Digital audio requires an anti-aliasing filter to suppress high frequencies (at or above Nyquist, or half the sampling frequency). Without this, an infinite number of different analog waves could pass through the digital sampling points. With this, there is only 1 unique analog wave that passes through them. The anti-aliasing filter is essential to ensure the analog wave that the DAC constructs from the bits is the same one that was recorded and encoded (assuming that the original analog mic feed was properly anti-alias filtered, preventing frequencies above Nyquist from leaking through).
Note: what happens if the filter is not used at all?
- As I just mentioned, without a bandwidth limit, many different analog waves could be constructed from the same sampling points – which one is correct?
- Without a bandwidth limit, the DAC will produce an analog wave with frequencies above Nyquist, which must be distortion, since they could not be in the analog wave that was encoded.
Pragmatically, one might ask what is the problem, since the difference is all in frequencies above Nyquist, which we can’t hear? The problem is aliasing. Passing these high frequencies will cause the D-A conversion process to mis-interpret samples, creating an analog wave with spurious noise in the audible spectrum through a phenomena known as aliasing. So you get distortion in the audible spectrum – not just at supersonic frequencies. Intuitively, this effect is similar to watching a wheel spin in a movie; it sometimes appears to spin backward when it’s really spinning forward, because the frame rate (typically 24 / second) captures it at just the right moments. The wheel is spinning faster than “Nyquist” for 24 frames per second, which is aliased into the illusion of motion in the opposite direction happening slower than 24 frames per second.
So the DAC definitely needs a low pass filter to suppress frequencies above Nyquist. The question is – what kind of filter?
Audiophiles debate about whether linear or minimum phase anti-aliasing filters are ideal for sound reproduction and perception. Linear phase has the lowest overall distortion, but its symmetric response around transients (a bit of ripple just before and after a transient pulse), often called the Gibbs effect, means there is a “pre-echo” or “pre-ring”. In the diagram below, the red line is the signal and the black wave is the analog wave constructed from it using a linear phase filter.
If the X axis is t for time, this black curve is the function sinc(t). It is symmetric before and after the transient, which means it starts wiggling before the transient actually happens.
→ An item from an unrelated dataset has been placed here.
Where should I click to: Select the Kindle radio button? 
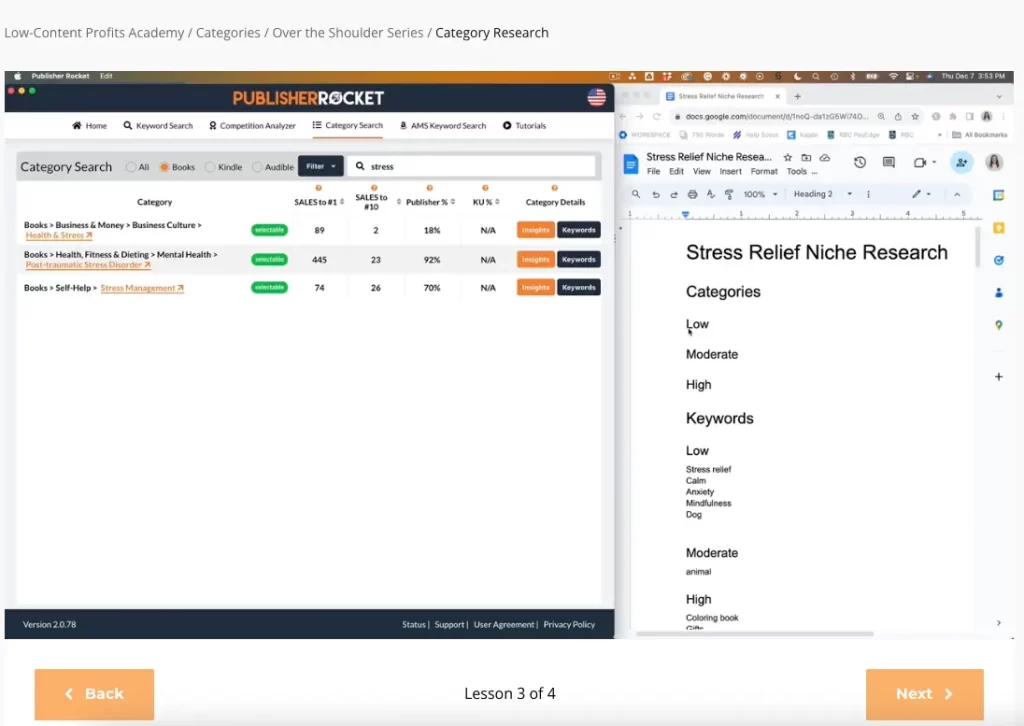pos(210,167)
This is unnatural; in the real world, all of the sound happens after the actual event. This pre-ringing is an artifact of linear phase anti-aliasing filters. Many audiophiles claim this is audible, smearing transients and adding “digital glare”.
Here’s what the audio books don’t always tell you. According to the Whittaker-Shannon interpolation formula, this sinc(t) response represents the “perfect” reconstruction of the bandwidth limited analog signal encoded by the sampling points. The pre-ring is very low level, and it rings at the Nyquist frequency (half the sampling frequency). That is at least 22,050 Hz (octaves higher if the digital signal is oversampled, as it virtually always is). This makes it unlikely for anyone to hear it even under ideal conditions of total silence followed by a sudden percussive SMACK.
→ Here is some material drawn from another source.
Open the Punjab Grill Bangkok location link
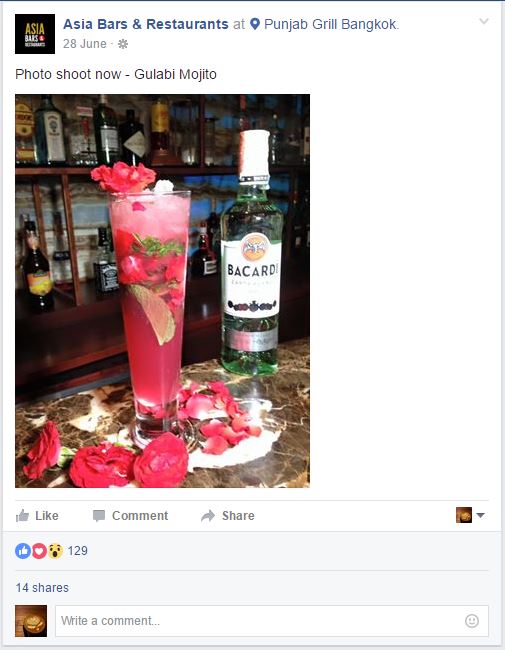Viewport: 505px width, 650px height. click(331, 24)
NOTE: I say “unlikely” not “impossible” because even though humans can’t hear 22 kHz (let alone frequencies octaves higher), it is at least feasible that somebody could still hear the difference. Under the right conditions, removing frequencies we can’t hear as pure tones causes audible changes to the wave in the time domain. That doesn’t make sense mathematically, but human perception of the frequency & time domains is non-linear and not as symmetric as Fourier transforms.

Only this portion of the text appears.